*** Begin section ***
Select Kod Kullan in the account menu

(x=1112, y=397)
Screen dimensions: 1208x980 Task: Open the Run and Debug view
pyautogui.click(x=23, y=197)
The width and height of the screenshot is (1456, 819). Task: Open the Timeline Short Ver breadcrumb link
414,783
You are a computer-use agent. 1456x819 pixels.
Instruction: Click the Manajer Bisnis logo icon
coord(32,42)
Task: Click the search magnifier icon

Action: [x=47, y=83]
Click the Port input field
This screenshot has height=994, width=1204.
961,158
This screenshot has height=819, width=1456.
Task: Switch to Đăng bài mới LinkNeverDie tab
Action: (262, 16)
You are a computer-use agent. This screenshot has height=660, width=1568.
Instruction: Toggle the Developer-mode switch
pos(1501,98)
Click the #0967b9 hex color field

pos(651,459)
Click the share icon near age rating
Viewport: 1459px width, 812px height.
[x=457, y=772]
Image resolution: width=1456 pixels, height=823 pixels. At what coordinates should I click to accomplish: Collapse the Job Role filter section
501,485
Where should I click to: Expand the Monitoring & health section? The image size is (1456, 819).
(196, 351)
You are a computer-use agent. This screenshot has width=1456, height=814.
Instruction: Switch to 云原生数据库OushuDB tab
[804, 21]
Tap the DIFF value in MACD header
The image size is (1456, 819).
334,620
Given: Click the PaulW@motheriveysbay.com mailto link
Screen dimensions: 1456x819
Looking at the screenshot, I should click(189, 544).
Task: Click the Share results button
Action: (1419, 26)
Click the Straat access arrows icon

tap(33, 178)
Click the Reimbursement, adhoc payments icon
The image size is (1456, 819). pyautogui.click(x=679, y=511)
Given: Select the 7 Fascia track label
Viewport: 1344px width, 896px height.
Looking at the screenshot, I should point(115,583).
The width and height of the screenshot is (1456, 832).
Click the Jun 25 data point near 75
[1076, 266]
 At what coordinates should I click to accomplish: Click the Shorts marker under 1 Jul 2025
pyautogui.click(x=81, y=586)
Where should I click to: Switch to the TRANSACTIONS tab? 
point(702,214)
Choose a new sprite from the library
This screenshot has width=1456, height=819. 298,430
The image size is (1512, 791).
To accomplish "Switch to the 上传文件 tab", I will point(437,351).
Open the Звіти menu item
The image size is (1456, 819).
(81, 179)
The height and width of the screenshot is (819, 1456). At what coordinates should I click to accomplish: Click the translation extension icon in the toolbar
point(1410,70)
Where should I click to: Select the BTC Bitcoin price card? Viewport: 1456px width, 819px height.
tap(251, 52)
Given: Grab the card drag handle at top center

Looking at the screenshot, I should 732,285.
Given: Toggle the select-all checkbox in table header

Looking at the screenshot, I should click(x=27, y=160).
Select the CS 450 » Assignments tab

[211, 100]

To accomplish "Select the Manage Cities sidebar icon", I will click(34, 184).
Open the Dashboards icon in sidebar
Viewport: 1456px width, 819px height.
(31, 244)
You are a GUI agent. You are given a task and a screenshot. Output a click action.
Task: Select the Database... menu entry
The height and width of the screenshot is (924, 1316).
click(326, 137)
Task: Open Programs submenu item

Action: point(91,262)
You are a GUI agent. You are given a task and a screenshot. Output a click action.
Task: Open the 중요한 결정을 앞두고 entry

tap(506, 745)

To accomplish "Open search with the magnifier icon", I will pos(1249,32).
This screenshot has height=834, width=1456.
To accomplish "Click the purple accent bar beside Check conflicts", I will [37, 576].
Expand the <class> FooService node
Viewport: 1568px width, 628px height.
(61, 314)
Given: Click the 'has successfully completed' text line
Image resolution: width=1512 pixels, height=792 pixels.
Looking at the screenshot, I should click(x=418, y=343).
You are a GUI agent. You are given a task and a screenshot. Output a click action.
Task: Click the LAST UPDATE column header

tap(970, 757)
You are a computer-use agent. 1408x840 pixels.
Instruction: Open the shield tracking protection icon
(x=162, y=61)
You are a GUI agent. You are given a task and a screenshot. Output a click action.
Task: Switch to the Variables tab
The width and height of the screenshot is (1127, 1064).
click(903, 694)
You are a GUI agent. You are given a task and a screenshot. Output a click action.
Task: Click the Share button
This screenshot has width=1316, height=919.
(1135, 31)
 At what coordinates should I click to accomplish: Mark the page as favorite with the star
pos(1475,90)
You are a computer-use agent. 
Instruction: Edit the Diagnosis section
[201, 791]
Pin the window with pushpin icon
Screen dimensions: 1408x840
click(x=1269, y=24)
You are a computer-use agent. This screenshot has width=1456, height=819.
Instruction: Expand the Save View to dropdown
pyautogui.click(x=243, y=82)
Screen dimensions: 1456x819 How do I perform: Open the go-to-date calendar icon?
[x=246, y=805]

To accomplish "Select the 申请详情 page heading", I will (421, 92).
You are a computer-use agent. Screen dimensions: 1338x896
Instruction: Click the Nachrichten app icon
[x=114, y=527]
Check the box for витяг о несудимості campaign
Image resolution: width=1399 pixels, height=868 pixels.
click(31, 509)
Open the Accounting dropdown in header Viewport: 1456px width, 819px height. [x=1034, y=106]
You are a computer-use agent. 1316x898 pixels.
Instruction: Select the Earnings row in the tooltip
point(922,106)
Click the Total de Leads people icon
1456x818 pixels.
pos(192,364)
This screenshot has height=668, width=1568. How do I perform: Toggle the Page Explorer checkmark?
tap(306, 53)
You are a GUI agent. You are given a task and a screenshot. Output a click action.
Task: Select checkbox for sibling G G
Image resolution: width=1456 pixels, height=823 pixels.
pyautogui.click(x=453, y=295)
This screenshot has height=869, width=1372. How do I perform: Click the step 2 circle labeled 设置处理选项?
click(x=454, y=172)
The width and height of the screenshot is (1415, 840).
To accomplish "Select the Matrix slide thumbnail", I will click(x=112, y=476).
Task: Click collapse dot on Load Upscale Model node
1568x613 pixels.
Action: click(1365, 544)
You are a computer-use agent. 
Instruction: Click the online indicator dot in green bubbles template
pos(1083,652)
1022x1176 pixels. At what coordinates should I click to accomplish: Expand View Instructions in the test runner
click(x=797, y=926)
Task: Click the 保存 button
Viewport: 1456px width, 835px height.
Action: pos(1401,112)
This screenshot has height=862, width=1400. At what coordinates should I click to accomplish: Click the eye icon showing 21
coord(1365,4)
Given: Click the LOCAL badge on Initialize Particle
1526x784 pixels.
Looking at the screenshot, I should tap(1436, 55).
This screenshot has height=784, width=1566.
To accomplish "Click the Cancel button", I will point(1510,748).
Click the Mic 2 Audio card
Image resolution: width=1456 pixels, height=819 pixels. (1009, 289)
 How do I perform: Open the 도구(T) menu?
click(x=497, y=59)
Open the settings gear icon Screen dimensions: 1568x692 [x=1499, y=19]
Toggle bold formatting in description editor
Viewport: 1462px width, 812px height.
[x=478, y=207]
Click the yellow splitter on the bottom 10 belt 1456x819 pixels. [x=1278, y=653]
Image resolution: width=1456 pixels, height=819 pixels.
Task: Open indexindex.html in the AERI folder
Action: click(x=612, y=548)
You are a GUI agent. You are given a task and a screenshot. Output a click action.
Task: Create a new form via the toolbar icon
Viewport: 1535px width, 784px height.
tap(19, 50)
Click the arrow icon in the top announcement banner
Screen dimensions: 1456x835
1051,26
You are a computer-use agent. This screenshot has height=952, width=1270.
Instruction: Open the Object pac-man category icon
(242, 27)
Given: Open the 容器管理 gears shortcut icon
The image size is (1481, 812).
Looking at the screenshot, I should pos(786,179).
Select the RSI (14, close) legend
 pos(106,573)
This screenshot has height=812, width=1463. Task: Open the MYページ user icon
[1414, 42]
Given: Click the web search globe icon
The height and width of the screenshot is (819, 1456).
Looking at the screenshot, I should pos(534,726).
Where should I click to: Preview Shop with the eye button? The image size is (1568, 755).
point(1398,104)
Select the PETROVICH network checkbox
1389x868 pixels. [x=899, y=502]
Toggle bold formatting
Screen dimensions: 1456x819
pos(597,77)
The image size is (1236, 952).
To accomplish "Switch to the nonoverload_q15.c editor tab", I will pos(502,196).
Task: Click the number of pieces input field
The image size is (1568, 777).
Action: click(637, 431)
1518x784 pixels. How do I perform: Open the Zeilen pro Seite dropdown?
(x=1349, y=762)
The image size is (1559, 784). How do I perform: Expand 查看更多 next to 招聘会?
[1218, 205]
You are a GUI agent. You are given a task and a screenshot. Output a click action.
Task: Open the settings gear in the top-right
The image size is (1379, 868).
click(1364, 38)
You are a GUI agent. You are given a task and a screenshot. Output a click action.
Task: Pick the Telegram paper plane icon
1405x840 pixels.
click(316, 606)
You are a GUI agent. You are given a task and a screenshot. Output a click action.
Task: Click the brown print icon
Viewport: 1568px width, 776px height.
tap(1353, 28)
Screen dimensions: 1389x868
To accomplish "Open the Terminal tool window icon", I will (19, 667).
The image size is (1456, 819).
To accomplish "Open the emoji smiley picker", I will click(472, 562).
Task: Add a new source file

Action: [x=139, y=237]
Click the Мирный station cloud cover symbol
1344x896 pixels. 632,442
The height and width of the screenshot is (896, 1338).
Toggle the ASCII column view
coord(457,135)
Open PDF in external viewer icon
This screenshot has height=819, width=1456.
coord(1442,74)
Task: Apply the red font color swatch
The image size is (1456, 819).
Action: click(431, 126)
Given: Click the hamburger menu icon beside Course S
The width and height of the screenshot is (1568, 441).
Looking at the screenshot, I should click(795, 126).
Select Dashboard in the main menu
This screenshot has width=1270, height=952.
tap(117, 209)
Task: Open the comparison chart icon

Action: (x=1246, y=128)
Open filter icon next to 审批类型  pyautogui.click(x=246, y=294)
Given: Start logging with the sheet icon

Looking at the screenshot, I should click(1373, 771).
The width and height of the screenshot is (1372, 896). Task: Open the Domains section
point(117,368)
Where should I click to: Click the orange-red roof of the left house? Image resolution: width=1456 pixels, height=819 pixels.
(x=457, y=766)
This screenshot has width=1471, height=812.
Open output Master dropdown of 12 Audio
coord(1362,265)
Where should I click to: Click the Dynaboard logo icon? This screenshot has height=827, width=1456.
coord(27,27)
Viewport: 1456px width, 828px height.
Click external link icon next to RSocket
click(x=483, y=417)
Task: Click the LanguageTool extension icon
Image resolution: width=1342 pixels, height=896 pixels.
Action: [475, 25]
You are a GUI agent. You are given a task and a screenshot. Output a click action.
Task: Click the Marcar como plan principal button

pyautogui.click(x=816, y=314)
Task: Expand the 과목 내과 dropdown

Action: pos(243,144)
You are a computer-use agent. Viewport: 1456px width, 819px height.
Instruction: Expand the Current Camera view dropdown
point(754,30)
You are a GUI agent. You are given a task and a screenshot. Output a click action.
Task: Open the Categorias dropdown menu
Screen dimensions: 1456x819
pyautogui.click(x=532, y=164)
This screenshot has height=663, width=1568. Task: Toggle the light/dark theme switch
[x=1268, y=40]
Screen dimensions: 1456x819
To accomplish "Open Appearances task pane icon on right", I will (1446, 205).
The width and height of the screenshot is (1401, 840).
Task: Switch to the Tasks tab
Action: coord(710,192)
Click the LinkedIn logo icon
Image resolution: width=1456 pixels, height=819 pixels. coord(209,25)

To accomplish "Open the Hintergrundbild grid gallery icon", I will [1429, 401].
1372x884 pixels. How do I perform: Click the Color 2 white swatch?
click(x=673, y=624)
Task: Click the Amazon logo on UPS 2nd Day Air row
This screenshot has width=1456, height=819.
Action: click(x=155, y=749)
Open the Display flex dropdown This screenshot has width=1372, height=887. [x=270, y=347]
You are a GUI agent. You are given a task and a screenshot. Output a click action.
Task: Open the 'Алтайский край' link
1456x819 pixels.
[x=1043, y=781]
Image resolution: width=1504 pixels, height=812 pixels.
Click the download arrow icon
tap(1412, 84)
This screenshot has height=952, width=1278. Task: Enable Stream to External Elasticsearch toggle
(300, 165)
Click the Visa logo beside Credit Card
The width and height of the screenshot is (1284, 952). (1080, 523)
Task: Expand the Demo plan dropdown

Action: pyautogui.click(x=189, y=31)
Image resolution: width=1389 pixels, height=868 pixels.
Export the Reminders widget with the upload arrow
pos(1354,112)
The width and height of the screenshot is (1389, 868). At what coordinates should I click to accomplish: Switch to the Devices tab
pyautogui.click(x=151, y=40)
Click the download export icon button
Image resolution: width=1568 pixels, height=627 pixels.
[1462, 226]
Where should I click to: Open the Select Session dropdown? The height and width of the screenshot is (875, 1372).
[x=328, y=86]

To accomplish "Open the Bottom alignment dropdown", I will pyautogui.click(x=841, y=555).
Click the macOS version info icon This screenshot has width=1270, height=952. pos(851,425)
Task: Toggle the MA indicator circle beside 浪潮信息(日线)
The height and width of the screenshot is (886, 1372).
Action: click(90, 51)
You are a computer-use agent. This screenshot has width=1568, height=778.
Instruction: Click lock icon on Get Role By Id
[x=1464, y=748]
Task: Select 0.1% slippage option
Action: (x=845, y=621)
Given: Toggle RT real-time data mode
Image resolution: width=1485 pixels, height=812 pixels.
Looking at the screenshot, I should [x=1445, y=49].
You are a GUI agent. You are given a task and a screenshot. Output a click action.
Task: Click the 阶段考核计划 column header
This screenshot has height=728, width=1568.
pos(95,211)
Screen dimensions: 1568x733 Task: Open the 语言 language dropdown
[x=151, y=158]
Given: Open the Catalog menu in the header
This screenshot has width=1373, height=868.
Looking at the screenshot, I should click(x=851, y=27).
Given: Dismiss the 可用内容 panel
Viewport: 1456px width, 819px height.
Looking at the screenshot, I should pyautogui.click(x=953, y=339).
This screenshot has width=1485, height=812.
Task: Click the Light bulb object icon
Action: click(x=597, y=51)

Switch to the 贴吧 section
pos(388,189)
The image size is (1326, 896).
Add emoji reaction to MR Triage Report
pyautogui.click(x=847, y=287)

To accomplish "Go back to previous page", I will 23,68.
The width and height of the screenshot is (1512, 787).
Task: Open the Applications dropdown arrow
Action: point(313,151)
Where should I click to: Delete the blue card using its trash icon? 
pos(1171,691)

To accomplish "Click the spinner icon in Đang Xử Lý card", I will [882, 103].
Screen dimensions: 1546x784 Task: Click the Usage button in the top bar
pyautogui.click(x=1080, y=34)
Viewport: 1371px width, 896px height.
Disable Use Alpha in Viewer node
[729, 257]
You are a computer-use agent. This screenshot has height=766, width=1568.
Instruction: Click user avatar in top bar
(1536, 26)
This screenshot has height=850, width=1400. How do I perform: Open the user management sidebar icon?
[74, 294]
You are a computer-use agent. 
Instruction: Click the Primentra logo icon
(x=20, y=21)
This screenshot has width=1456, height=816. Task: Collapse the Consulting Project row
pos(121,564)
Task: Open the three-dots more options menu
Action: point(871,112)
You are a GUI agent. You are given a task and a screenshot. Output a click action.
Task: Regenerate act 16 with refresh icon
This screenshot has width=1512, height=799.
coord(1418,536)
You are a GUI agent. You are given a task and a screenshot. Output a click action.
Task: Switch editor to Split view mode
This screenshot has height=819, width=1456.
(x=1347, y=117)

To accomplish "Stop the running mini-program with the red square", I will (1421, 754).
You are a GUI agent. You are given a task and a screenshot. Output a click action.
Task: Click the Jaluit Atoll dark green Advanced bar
*** End section ***
How many lines of the entries hold the word "input"? Respond with the number alone.

-- TASK RESULT --
2